‘To err is human…’, a famous quote by Alexander Pope, means it is normal for people to make mistakes. So, it goes without saying that we expect computers to be error-free. But when you step into the world of machine learning, the first of the many concepts you must master is prediction errors — Bias and Variance.

**Where does Prediction Error come from?**

A supervised machine learning task involves training an algorithm such that it learns to map inputs to an output variable based on some training examples also known as a labeled data set. The model trains itself on the input variables (X) and tries to predict some target variable (y).

But these predictions aren’t 100% accurate. This difference between the actual and predicted values is the prediction error and becomes a basis of model evaluation and acts as an indicator to improve the model.

**What is model accuracy?**

When building a predictive model, one of the most important metrics you use to evaluate it is ‘accuracy’. It is calculated by dividing the number of correct predictions by the total number of predictions.

The accuracy of a machine learning algorithm is subject to various kinds of errors. To make your models as accurate as possible it is important to understand these errors and learn to find an optimal solution known as the Bias-Variance tradeoff.

**Bias**

The difference between the values predicted by a supervised machine learning model and the actual values of the target variable present in the data set is called **Bias**.

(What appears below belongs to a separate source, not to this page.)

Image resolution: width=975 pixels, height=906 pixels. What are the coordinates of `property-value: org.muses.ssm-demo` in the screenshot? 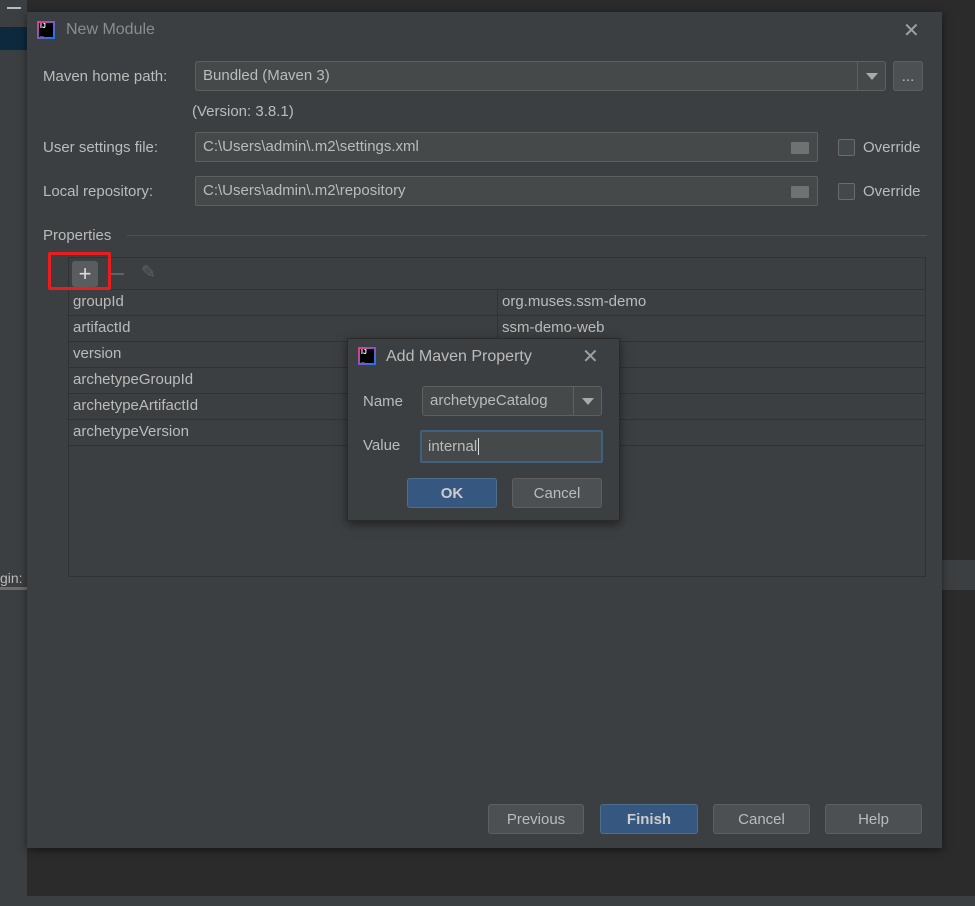 It's located at (574, 303). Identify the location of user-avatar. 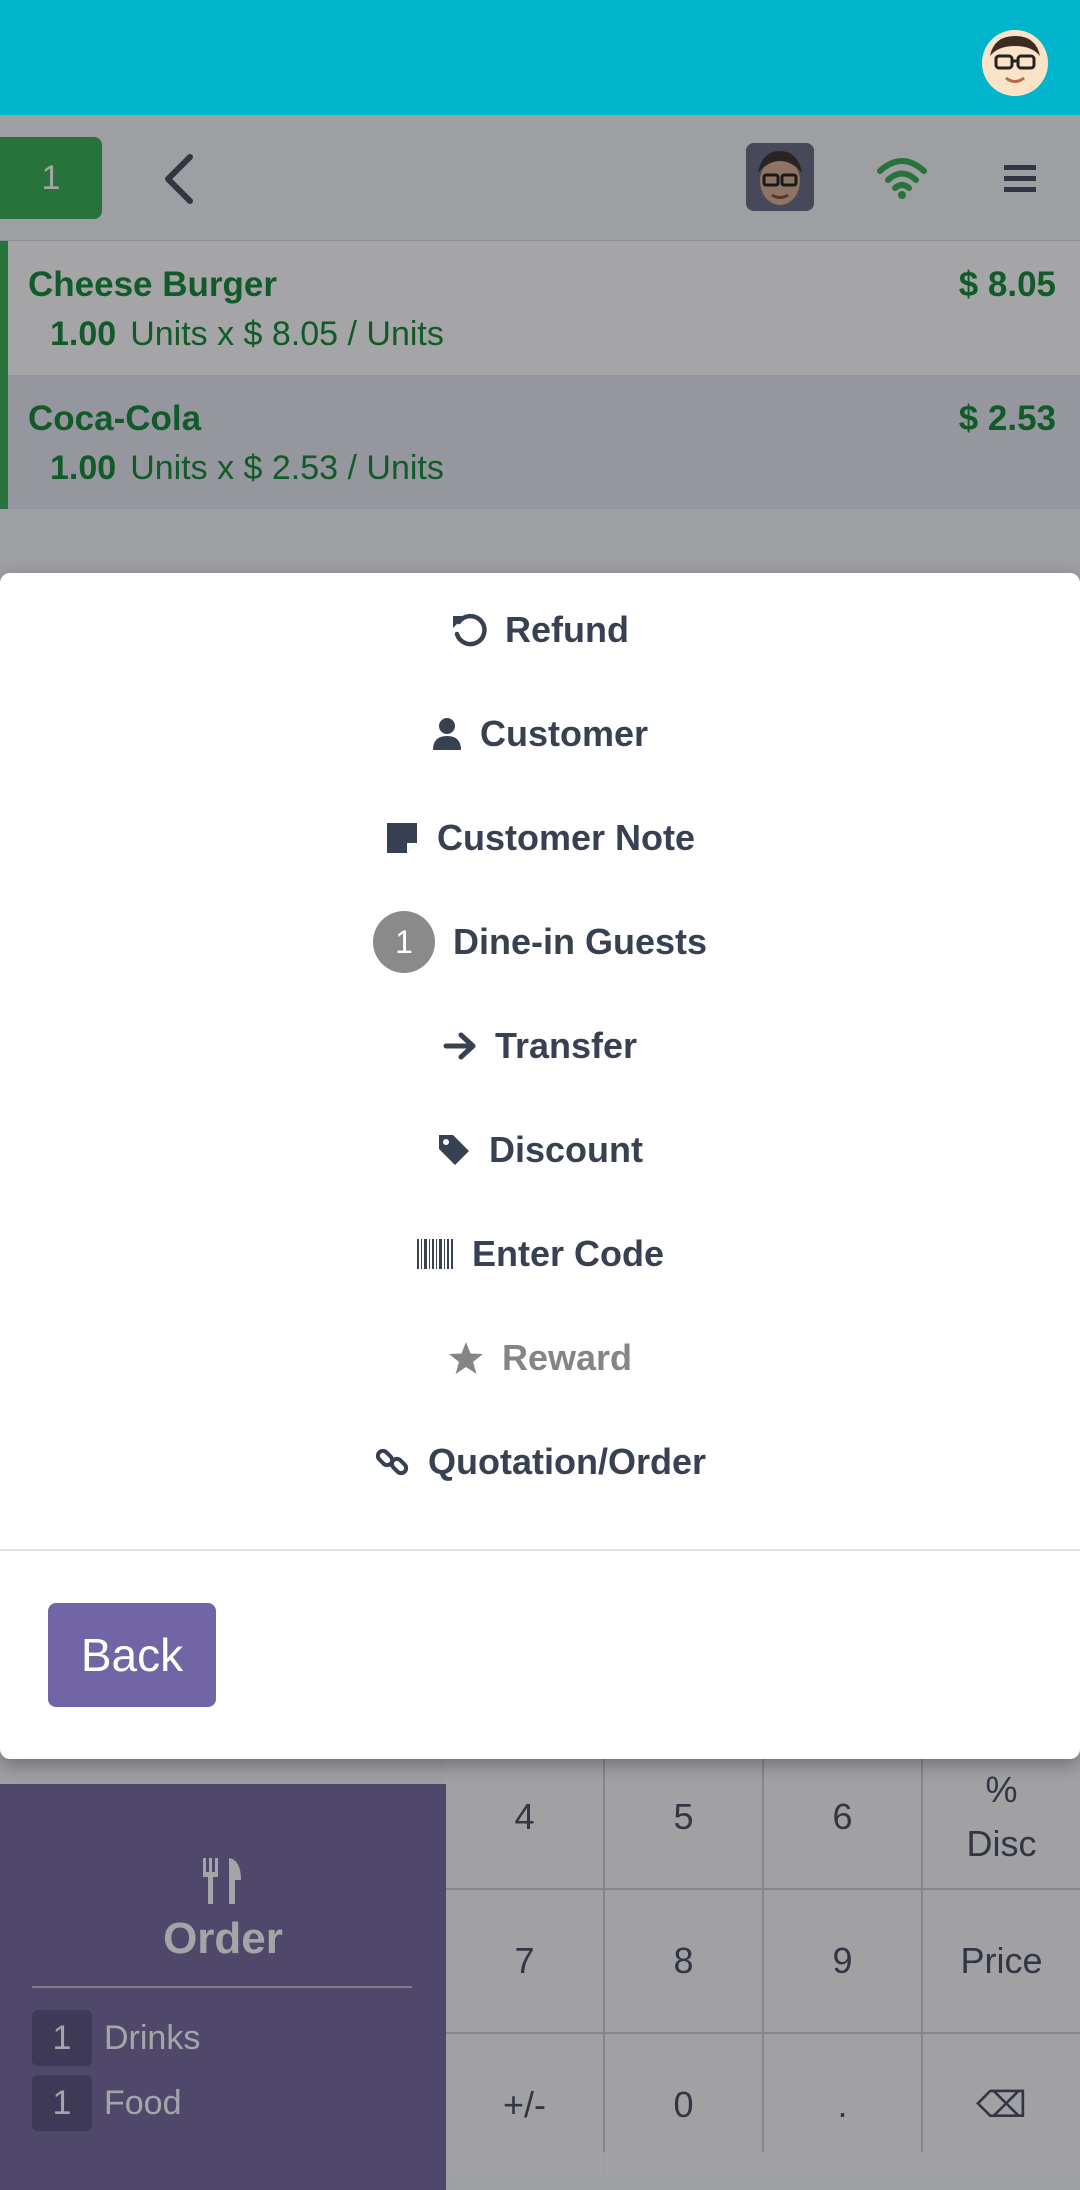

Having high bias in your model means it gives huge errors on the training as well as the testing data. It means your algorithm performs poorly on both the data it has and hasn’t seen. A highly biased model is one that has failed to recognize the patterns in the data and is an overly simple one. This is also known as the problem of **Underfitting**.

Recognizing Bias

- Both training and testing error is high

Causes of Bias

- A very simple model such as a linear model

Reducing Bias

- Getting additional features
- Adding polynomial features such as x1 2 , x22 , x1x2 , etc.
- Decreasing Λ (lambda) also known as the Regularization Constant
- Boosting

**Variance**

Sometimes, a machine learning model performs extremely well on the training data. But when it is introduced to the testing data, the accuracy of the model falls down considerably. This is known as **Variance**.

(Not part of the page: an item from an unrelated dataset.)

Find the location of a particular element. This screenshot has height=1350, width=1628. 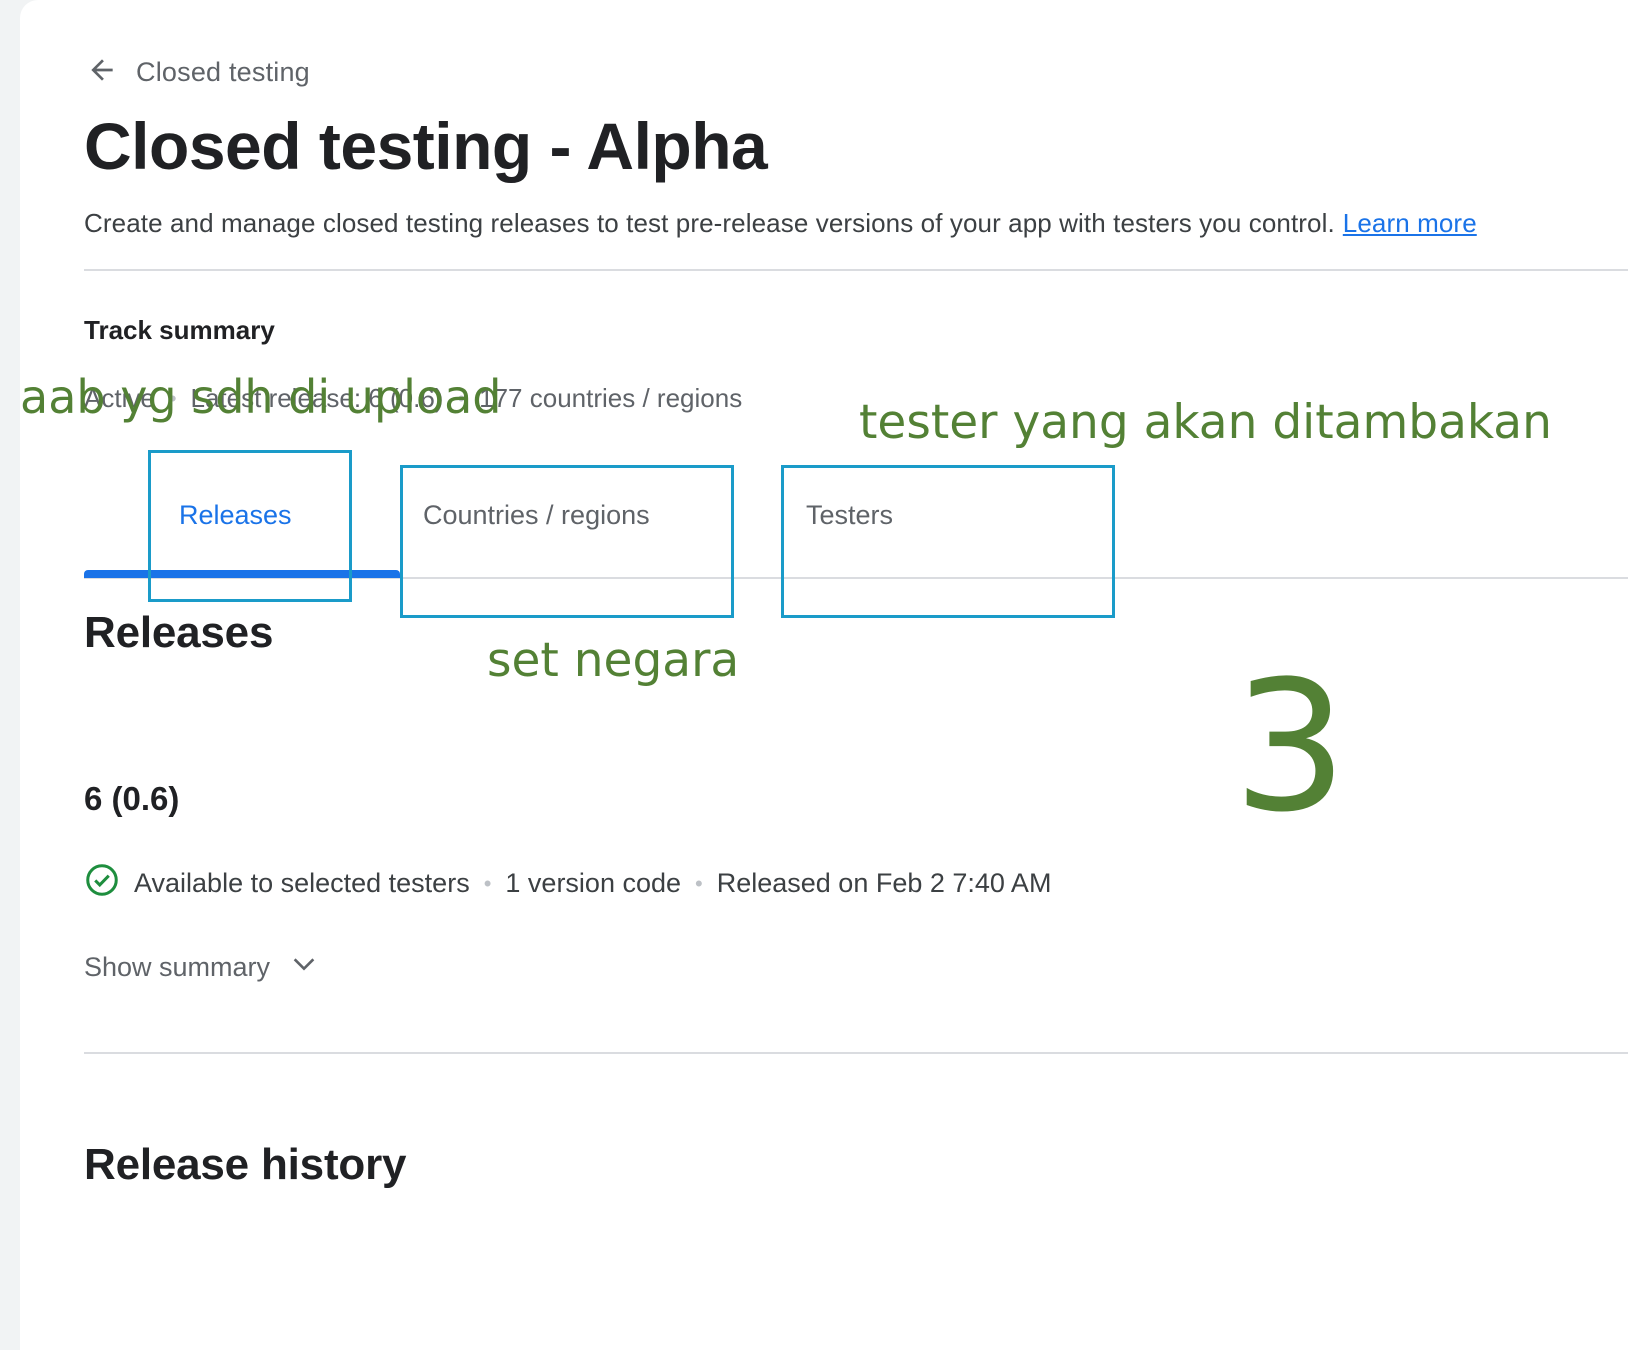

annotation-box-testers is located at coordinates (948, 542).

Having high variance in your model means it didn’t just recognize the patterns in the data but learned the data points too well. This happens because your algorithm is highly complex and performs much better on the data it has seen than on data it hasn’t seen. It becomes too familiar with the data it was trained on, essentially learning it, but fails to predict accurately when new data is presented. This is the case of **Overfitting**.

Recognizing Variance

- Testing error is much higher than the training error

Causes of Variance

- A very complex model such as a fourth-degree polynomial equation

Reducing Variance

- Getting more training examples
- Using smaller sets of features (removing x3, x4, x5, …)
- Increasing Λ (lambda) also known as the Regularization Constant
- Bagging

**Bias-Variance Tradeoff**

So far we have learned that bias refers to model error whereas variance refers to inconsistency in the accuracy of a model when applied to new data sets. The best model is the one that has low bias (low error and high accuracy) and low variance (consistent accuracy on new data sets).

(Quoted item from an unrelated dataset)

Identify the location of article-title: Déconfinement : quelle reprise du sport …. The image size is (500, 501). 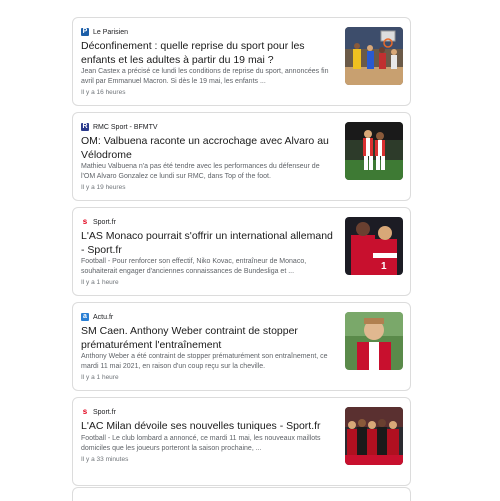
(208, 54).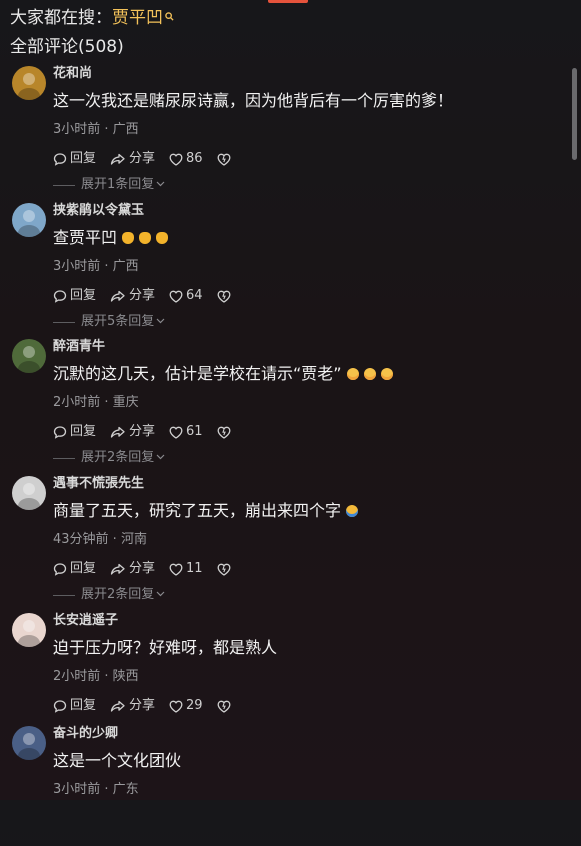  What do you see at coordinates (138, 18) in the screenshot?
I see `trending-search-keyword: 贾平凹` at bounding box center [138, 18].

Achieving this ideal model involves a tradeoff between the two errors known as the Bias-Variance Tradeoff. This is because you can’t have an algorithm that is too simple and too complex at the same time. The tradeoff in the complexity of the model helps achieve an optimal model for our predictive needs.

**Final Thoughts**

- A highly simple model underfits the data and fails to learn from it. Such a model has high bias.
- A highly complex model overfits the data and learns too much from it. Such a model has high variance.
- Bias-Variance Tradeoff helps us pick ‘just the right model’ where both bias and variance errors are balanced.

Remember that model building is an iterative process. It is highly unlikely to get the perfect model in the first go. By playing around with the data you will eventually be able to build the best fit model. But don’t forget — the lingering irreducible error will always be there!